* _Try it_: Here is a listing. Set it down again exactly.

*** Opening Input ***

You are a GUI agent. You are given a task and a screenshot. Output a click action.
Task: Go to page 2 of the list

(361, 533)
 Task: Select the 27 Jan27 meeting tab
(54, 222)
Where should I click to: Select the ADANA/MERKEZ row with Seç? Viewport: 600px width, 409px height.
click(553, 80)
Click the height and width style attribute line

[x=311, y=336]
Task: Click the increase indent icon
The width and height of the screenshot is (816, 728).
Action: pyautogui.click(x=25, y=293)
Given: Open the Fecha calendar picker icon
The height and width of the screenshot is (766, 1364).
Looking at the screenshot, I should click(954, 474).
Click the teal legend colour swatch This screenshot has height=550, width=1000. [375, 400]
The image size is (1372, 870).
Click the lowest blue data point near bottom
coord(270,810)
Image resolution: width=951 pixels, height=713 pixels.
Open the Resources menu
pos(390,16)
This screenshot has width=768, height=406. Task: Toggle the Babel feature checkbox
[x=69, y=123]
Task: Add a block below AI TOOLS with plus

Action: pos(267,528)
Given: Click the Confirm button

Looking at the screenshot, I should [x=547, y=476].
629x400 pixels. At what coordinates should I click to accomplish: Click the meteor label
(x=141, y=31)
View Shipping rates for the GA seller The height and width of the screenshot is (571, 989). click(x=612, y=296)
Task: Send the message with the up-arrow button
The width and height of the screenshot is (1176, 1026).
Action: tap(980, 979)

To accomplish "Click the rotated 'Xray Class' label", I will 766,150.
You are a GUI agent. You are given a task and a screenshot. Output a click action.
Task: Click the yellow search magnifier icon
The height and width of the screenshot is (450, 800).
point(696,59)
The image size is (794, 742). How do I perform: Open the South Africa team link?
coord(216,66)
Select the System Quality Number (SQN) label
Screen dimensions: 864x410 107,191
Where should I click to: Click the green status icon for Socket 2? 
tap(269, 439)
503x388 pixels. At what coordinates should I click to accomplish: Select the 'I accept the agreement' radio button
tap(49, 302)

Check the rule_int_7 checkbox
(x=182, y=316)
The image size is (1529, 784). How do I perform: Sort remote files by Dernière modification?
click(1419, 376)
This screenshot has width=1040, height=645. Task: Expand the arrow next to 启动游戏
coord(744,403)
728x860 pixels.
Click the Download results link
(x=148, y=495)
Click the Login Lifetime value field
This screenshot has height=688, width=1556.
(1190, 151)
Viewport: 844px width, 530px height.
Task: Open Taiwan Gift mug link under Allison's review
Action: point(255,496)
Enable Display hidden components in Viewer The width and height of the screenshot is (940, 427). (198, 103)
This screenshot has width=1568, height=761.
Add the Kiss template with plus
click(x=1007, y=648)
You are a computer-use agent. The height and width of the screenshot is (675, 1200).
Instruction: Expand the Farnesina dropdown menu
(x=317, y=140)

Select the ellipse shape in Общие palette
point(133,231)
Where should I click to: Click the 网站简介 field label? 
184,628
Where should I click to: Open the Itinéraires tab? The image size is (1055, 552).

*** Closing Input ***

* _Solution to the exercise_:
You are a GUI agent. You are given a task and a screenshot. Output a click action.
Task: Go to page 2 of the list

(361, 533)
 Task: Select the 27 Jan27 meeting tab
(54, 222)
Where should I click to: Select the ADANA/MERKEZ row with Seç? Viewport: 600px width, 409px height.
click(553, 80)
Click the height and width style attribute line

[x=311, y=336]
Task: Click the increase indent icon
The width and height of the screenshot is (816, 728).
Action: pyautogui.click(x=25, y=293)
Given: Open the Fecha calendar picker icon
The height and width of the screenshot is (766, 1364).
Looking at the screenshot, I should click(954, 474).
Click the teal legend colour swatch This screenshot has height=550, width=1000. [375, 400]
The image size is (1372, 870).
Click the lowest blue data point near bottom
coord(270,810)
Image resolution: width=951 pixels, height=713 pixels.
Open the Resources menu
pos(390,16)
This screenshot has width=768, height=406. Task: Toggle the Babel feature checkbox
[x=69, y=123]
Task: Add a block below AI TOOLS with plus

Action: pos(267,528)
Given: Click the Confirm button

Looking at the screenshot, I should [x=547, y=476].
629x400 pixels. At what coordinates should I click to accomplish: Click the meteor label
(x=141, y=31)
View Shipping rates for the GA seller The height and width of the screenshot is (571, 989). click(x=612, y=296)
Task: Send the message with the up-arrow button
The width and height of the screenshot is (1176, 1026).
Action: tap(980, 979)

To accomplish "Click the rotated 'Xray Class' label", I will 766,150.
You are a GUI agent. You are given a task and a screenshot. Output a click action.
Task: Click the yellow search magnifier icon
The height and width of the screenshot is (450, 800).
point(696,59)
The image size is (794, 742). How do I perform: Open the South Africa team link?
coord(216,66)
Select the System Quality Number (SQN) label
Screen dimensions: 864x410 107,191
Where should I click to: Click the green status icon for Socket 2? 
tap(269, 439)
503x388 pixels. At what coordinates should I click to accomplish: Select the 'I accept the agreement' radio button
tap(49, 302)

Check the rule_int_7 checkbox
(x=182, y=316)
The image size is (1529, 784). How do I perform: Sort remote files by Dernière modification?
click(1419, 376)
This screenshot has width=1040, height=645. Task: Expand the arrow next to 启动游戏
coord(744,403)
728x860 pixels.
Click the Download results link
(x=148, y=495)
Click the Login Lifetime value field
This screenshot has height=688, width=1556.
(1190, 151)
Viewport: 844px width, 530px height.
Task: Open Taiwan Gift mug link under Allison's review
Action: point(255,496)
Enable Display hidden components in Viewer The width and height of the screenshot is (940, 427). (198, 103)
This screenshot has width=1568, height=761.
Add the Kiss template with plus
click(x=1007, y=648)
You are a computer-use agent. The height and width of the screenshot is (675, 1200).
Instruction: Expand the Farnesina dropdown menu
(x=317, y=140)

Select the ellipse shape in Общие palette
point(133,231)
Where should I click to: Click the 网站简介 field label? 
184,628
Where should I click to: Open the Itinéraires tab? The image size is (1055, 552).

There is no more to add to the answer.